A faithful, complete copy of the entries below is required, with images removed.

Collected data
**********

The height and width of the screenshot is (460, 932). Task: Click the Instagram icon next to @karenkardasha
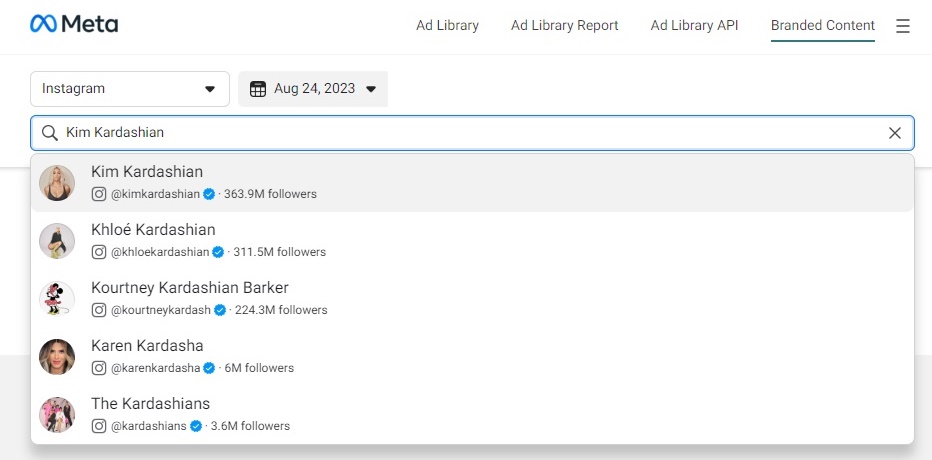99,368
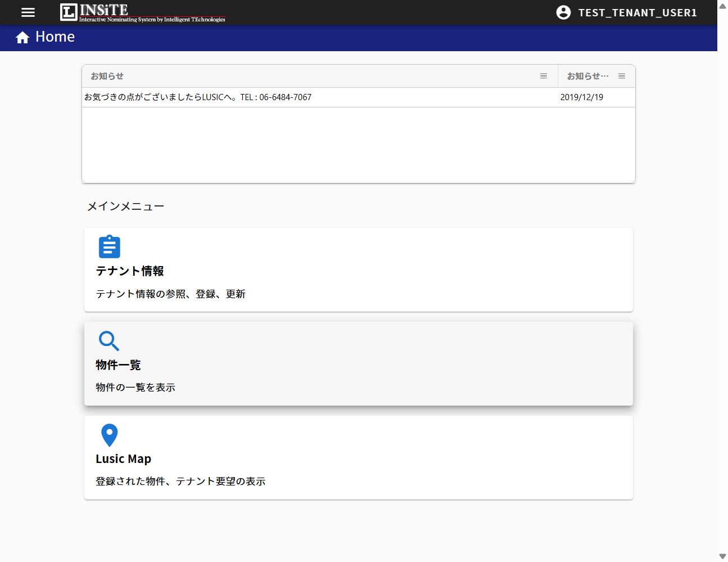Click the Home house icon
Screen dimensions: 728x562
(21, 37)
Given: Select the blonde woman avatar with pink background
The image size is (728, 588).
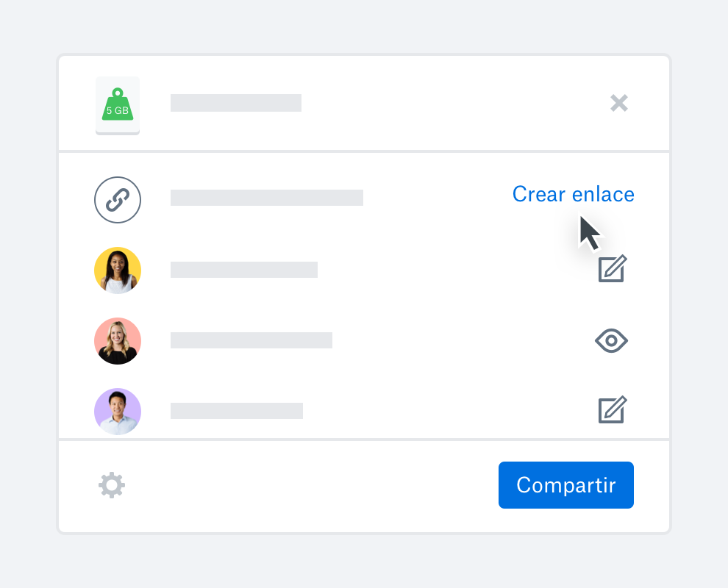Looking at the screenshot, I should (x=118, y=340).
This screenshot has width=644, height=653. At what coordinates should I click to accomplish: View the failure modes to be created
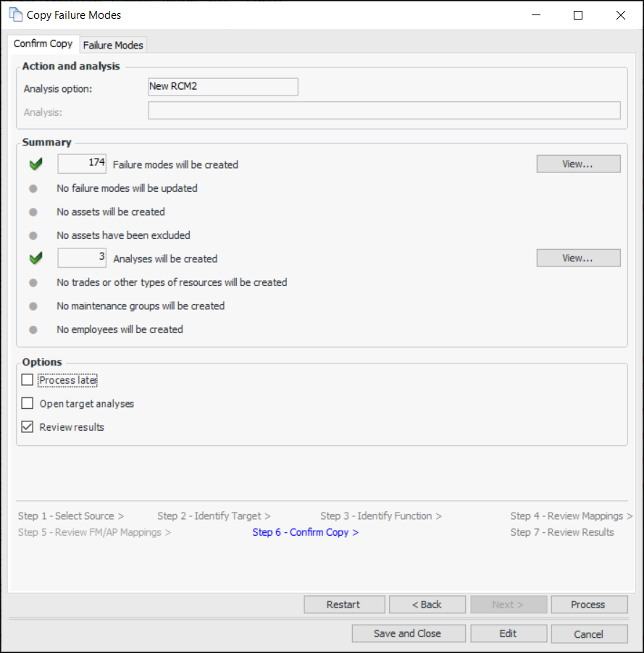point(578,164)
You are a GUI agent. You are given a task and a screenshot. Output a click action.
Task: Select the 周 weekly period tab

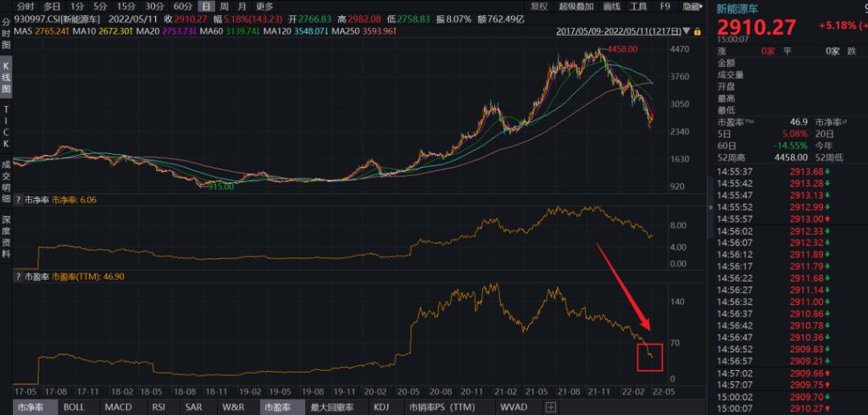tap(224, 6)
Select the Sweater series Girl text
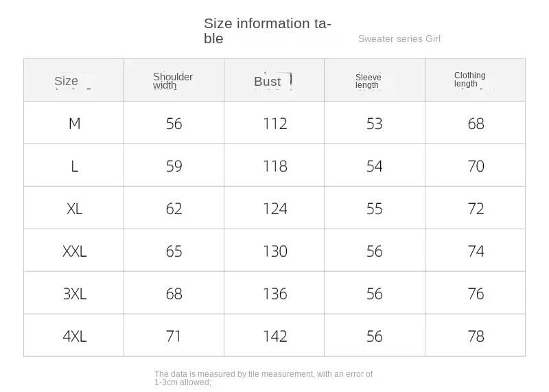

**********

§ **RESPONSE TO THE EXERCISE**:
The height and width of the screenshot is (460, 932). Task: Click the Instagram icon next to @karenkardasha
99,368
Click the Home house icon
Screen dimensions: 728x562
(21, 37)
Given: Select the blonde woman avatar with pink background
The image size is (728, 588).
Looking at the screenshot, I should (x=118, y=340).
This screenshot has width=644, height=653. At what coordinates should I click to accomplish: View the failure modes to be created
point(578,164)
You are a GUI agent. You are given a task and a screenshot. Output a click action.
Task: Select the 周 weekly period tab

tap(224, 6)
Select the Sweater series Girl text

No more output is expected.